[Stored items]
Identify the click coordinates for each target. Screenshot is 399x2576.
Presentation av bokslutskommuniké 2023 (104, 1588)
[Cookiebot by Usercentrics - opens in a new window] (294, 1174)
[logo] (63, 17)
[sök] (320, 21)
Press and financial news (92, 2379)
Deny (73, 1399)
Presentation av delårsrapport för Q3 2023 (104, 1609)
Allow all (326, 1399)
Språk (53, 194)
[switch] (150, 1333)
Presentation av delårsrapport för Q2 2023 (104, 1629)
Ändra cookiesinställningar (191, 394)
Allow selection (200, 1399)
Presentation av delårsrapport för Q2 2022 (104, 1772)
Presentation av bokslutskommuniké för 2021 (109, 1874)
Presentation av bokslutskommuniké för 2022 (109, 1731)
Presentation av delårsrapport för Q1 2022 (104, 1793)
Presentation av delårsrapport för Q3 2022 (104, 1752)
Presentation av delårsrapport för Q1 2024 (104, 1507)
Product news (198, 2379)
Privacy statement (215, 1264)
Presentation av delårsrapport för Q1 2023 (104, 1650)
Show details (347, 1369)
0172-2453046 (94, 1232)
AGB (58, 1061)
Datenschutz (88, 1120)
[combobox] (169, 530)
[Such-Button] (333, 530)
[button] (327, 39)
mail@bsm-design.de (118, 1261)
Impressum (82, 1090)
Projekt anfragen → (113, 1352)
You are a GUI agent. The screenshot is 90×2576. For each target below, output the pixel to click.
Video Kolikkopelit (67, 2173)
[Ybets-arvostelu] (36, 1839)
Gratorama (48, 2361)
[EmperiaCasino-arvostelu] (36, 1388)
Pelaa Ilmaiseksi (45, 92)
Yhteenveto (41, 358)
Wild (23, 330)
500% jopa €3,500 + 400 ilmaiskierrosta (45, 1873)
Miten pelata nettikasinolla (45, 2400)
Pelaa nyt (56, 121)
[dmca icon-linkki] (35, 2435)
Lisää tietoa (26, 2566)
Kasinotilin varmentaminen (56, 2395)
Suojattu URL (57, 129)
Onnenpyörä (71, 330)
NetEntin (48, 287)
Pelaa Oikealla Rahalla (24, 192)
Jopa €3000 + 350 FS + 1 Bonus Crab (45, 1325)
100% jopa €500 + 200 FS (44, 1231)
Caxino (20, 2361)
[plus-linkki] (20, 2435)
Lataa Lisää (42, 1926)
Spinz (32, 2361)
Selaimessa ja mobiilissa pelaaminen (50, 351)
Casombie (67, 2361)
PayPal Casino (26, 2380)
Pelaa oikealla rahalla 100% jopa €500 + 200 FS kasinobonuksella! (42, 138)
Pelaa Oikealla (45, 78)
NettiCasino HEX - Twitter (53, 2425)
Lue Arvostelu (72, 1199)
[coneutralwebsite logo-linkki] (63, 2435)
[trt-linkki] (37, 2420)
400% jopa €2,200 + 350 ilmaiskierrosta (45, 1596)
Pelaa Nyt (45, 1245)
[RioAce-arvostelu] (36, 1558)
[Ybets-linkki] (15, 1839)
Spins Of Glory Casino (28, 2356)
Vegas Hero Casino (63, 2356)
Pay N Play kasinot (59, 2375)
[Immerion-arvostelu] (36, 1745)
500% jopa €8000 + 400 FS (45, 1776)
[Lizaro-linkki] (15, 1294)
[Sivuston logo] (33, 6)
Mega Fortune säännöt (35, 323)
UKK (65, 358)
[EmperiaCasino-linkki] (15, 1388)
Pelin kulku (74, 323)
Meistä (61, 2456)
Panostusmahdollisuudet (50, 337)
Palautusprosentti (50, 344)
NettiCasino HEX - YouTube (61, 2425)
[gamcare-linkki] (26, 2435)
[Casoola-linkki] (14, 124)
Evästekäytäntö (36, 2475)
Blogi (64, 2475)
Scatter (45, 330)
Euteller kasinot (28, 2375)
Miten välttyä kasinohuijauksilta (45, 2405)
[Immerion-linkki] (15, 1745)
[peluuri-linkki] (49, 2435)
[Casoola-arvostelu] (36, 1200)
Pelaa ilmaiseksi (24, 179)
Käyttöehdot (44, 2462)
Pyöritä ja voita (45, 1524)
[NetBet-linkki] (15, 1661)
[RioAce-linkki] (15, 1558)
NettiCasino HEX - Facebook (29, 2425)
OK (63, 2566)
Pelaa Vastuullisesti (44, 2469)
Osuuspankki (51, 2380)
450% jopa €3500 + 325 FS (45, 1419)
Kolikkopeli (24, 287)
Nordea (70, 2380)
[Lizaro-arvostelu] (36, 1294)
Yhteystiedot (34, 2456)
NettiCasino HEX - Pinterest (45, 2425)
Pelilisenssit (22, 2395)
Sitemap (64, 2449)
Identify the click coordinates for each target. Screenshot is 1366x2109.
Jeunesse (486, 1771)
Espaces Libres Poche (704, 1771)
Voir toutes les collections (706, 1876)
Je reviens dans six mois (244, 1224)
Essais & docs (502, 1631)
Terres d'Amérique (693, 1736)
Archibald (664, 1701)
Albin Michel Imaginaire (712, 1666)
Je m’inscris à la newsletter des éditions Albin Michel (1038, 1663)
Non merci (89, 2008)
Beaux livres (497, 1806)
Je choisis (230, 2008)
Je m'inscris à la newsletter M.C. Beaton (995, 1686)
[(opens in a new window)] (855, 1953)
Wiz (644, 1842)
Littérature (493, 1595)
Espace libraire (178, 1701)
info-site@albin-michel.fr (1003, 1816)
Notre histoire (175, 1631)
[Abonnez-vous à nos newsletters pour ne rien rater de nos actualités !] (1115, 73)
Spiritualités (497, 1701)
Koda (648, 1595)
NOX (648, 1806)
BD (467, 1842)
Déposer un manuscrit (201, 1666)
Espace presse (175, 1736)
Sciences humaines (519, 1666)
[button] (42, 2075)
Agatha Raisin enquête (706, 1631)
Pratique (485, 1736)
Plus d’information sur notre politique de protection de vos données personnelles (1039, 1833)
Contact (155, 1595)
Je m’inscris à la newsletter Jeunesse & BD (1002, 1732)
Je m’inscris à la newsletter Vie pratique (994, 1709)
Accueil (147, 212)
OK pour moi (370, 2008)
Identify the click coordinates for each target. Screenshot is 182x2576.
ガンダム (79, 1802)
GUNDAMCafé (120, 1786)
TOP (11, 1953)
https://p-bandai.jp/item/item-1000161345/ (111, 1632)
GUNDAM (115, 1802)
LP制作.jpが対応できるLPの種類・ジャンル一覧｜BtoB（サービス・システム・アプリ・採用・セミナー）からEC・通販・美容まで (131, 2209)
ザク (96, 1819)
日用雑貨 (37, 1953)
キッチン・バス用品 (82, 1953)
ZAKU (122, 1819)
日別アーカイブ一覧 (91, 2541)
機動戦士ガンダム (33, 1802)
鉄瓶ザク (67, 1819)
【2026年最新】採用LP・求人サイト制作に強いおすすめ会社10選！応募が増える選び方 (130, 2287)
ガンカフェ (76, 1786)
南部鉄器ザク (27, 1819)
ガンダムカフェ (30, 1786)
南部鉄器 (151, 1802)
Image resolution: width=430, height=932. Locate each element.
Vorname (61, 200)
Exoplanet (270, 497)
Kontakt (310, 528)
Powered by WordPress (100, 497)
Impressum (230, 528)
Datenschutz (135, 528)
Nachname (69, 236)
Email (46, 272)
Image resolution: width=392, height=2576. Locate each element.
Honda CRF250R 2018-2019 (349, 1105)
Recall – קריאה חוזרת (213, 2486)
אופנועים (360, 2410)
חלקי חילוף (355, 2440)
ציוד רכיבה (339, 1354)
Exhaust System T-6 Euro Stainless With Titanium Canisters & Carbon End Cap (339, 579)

◆ AIM OF THE EXERCISE ◆
Copy each line of the data exactly, leaving nothing out.

◆ EXPECTED OUTPUT ◆
Identify the click coordinates for each target. Screenshot is 399x2576.
Presentation av bokslutskommuniké 2023 (104, 1588)
[Cookiebot by Usercentrics - opens in a new window] (294, 1174)
[logo] (63, 17)
[sök] (320, 21)
Press and financial news (92, 2379)
Deny (73, 1399)
Presentation av delårsrapport för Q3 2023 (104, 1609)
Allow all (326, 1399)
Språk (53, 194)
[switch] (150, 1333)
Presentation av delårsrapport för Q2 2023 (104, 1629)
Ändra cookiesinställningar (191, 394)
Allow selection (200, 1399)
Presentation av delårsrapport för Q2 2022 (104, 1772)
Presentation av bokslutskommuniké för 2021 (109, 1874)
Presentation av bokslutskommuniké för 2022 (109, 1731)
Presentation av delårsrapport för Q1 2022 (104, 1793)
Presentation av delårsrapport för Q3 2022 (104, 1752)
Presentation av delårsrapport för Q1 2024 (104, 1507)
Product news (198, 2379)
Privacy statement (215, 1264)
Presentation av delårsrapport för Q1 2023 (104, 1650)
Show details (347, 1369)
0172-2453046 (94, 1232)
AGB (58, 1061)
Datenschutz (88, 1120)
[combobox] (169, 530)
[Such-Button] (333, 530)
[button] (327, 39)
mail@bsm-design.de (118, 1261)
Impressum (82, 1090)
Projekt anfragen → (113, 1352)
You are a GUI agent. The screenshot is 90×2576. For each target below, output the pixel to click.
Video Kolikkopelit (67, 2173)
[Ybets-arvostelu] (36, 1839)
Gratorama (48, 2361)
[EmperiaCasino-arvostelu] (36, 1388)
Pelaa Ilmaiseksi (45, 92)
Yhteenveto (41, 358)
Wild (23, 330)
500% jopa €3,500 + 400 ilmaiskierrosta (45, 1873)
Miten pelata nettikasinolla (45, 2400)
Pelaa nyt (56, 121)
[dmca icon-linkki] (35, 2435)
Lisää tietoa (26, 2566)
Kasinotilin varmentaminen (56, 2395)
Suojattu URL (57, 129)
Onnenpyörä (71, 330)
NetEntin (48, 287)
Pelaa Oikealla Rahalla (24, 192)
Jopa €3000 + 350 FS + 1 Bonus Crab (45, 1325)
100% jopa €500 + 200 FS (44, 1231)
Caxino (20, 2361)
[plus-linkki] (20, 2435)
Lataa Lisää (42, 1926)
Spinz (32, 2361)
Selaimessa ja mobiilissa pelaaminen (50, 351)
Casombie (67, 2361)
PayPal Casino (26, 2380)
Pelaa oikealla rahalla 100% jopa €500 + 200 FS kasinobonuksella! (42, 138)
Pelaa Oikealla (45, 78)
NettiCasino HEX - Twitter (53, 2425)
Lue Arvostelu (72, 1199)
[coneutralwebsite logo-linkki] (63, 2435)
[trt-linkki] (37, 2420)
400% jopa €2,200 + 350 ilmaiskierrosta (45, 1596)
Pelaa Nyt (45, 1245)
[RioAce-arvostelu] (36, 1558)
[Ybets-linkki] (15, 1839)
Spins Of Glory Casino (28, 2356)
Vegas Hero Casino (63, 2356)
Pay N Play kasinot (59, 2375)
[Immerion-arvostelu] (36, 1745)
500% jopa €8000 + 400 FS (45, 1776)
[Lizaro-linkki] (15, 1294)
[Sivuston logo] (33, 6)
Mega Fortune säännöt (35, 323)
UKK (65, 358)
[EmperiaCasino-linkki] (15, 1388)
Pelin kulku (74, 323)
Meistä (61, 2456)
Panostusmahdollisuudet (50, 337)
Palautusprosentti (50, 344)
NettiCasino HEX - YouTube (61, 2425)
[gamcare-linkki] (26, 2435)
[Casoola-linkki] (14, 124)
Evästekäytäntö (36, 2475)
Blogi (64, 2475)
Scatter (45, 330)
Euteller kasinot (28, 2375)
Miten välttyä kasinohuijauksilta (45, 2405)
[Immerion-linkki] (15, 1745)
[peluuri-linkki] (49, 2435)
[Casoola-arvostelu] (36, 1200)
Pelaa ilmaiseksi (24, 179)
Käyttöehdot (44, 2462)
Pyöritä ja voita (45, 1524)
[NetBet-linkki] (15, 1661)
[RioAce-linkki] (15, 1558)
NettiCasino HEX - Facebook (29, 2425)
OK (63, 2566)
Pelaa Vastuullisesti (44, 2469)
Osuuspankki (51, 2380)
450% jopa €3500 + 325 FS (45, 1419)
Kolikkopeli (24, 287)
Nordea (70, 2380)
[Lizaro-arvostelu] (36, 1294)
Yhteystiedot (34, 2456)
NettiCasino HEX - Pinterest (45, 2425)
Pelilisenssit (22, 2395)
Sitemap (64, 2449)
Identify the click coordinates for each target. Screenshot is 1366x2109.
Jeunesse (486, 1771)
Espaces Libres Poche (704, 1771)
Voir toutes les collections (706, 1876)
Je reviens dans six mois (244, 1224)
Essais & docs (502, 1631)
Terres d'Amérique (693, 1736)
Archibald (664, 1701)
Albin Michel Imaginaire (712, 1666)
Je m’inscris à la newsletter des éditions Albin Michel (1038, 1663)
Non merci (89, 2008)
Beaux livres (497, 1806)
Je choisis (230, 2008)
Je m'inscris à la newsletter M.C. Beaton (995, 1686)
[(opens in a new window)] (855, 1953)
Wiz (644, 1842)
Littérature (493, 1595)
Espace libraire (178, 1701)
info-site@albin-michel.fr (1003, 1816)
Notre histoire (175, 1631)
[Abonnez-vous à nos newsletters pour ne rien rater de nos actualités !] (1115, 73)
Spiritualités (497, 1701)
Koda (648, 1595)
NOX (648, 1806)
BD (467, 1842)
Déposer un manuscrit (201, 1666)
Espace presse (175, 1736)
Sciences humaines (519, 1666)
[button] (42, 2075)
Agatha Raisin enquête (706, 1631)
Pratique (485, 1736)
Plus d’information sur notre politique de protection de vos données personnelles (1039, 1833)
Contact (155, 1595)
Je m’inscris à la newsletter Jeunesse & BD (1002, 1732)
Je m’inscris à la newsletter Vie pratique (994, 1709)
Accueil (147, 212)
OK pour moi (370, 2008)
Identify the click coordinates for each target. Screenshot is 182x2576.
ガンダム (79, 1802)
GUNDAMCafé (120, 1786)
TOP (11, 1953)
https://p-bandai.jp/item/item-1000161345/ (111, 1632)
GUNDAM (115, 1802)
LP制作.jpが対応できるLPの種類・ジャンル一覧｜BtoB（サービス・システム・アプリ・採用・セミナー）からEC・通販・美容まで (131, 2209)
ザク (96, 1819)
日用雑貨 (37, 1953)
キッチン・バス用品 (82, 1953)
ZAKU (122, 1819)
日別アーカイブ一覧 (91, 2541)
機動戦士ガンダム (33, 1802)
鉄瓶ザク (67, 1819)
【2026年最新】採用LP・求人サイト制作に強いおすすめ会社10選！応募が増える選び方 (130, 2287)
ガンカフェ (76, 1786)
南部鉄器ザク (27, 1819)
ガンダムカフェ (30, 1786)
南部鉄器 (151, 1802)
Image resolution: width=430, height=932. Locate each element.
Vorname (61, 200)
Exoplanet (270, 497)
Kontakt (310, 528)
Powered by WordPress (100, 497)
Impressum (230, 528)
Datenschutz (135, 528)
Nachname (69, 236)
Email (46, 272)
Image resolution: width=392, height=2576. Locate each element.
Honda CRF250R 2018-2019 (349, 1105)
Recall – קריאה חוזרת (213, 2486)
אופנועים (360, 2410)
חלקי חילוף (355, 2440)
ציוד רכיבה (339, 1354)
Exhaust System T-6 Euro Stainless With Titanium Canisters & Carbon End Cap (339, 579)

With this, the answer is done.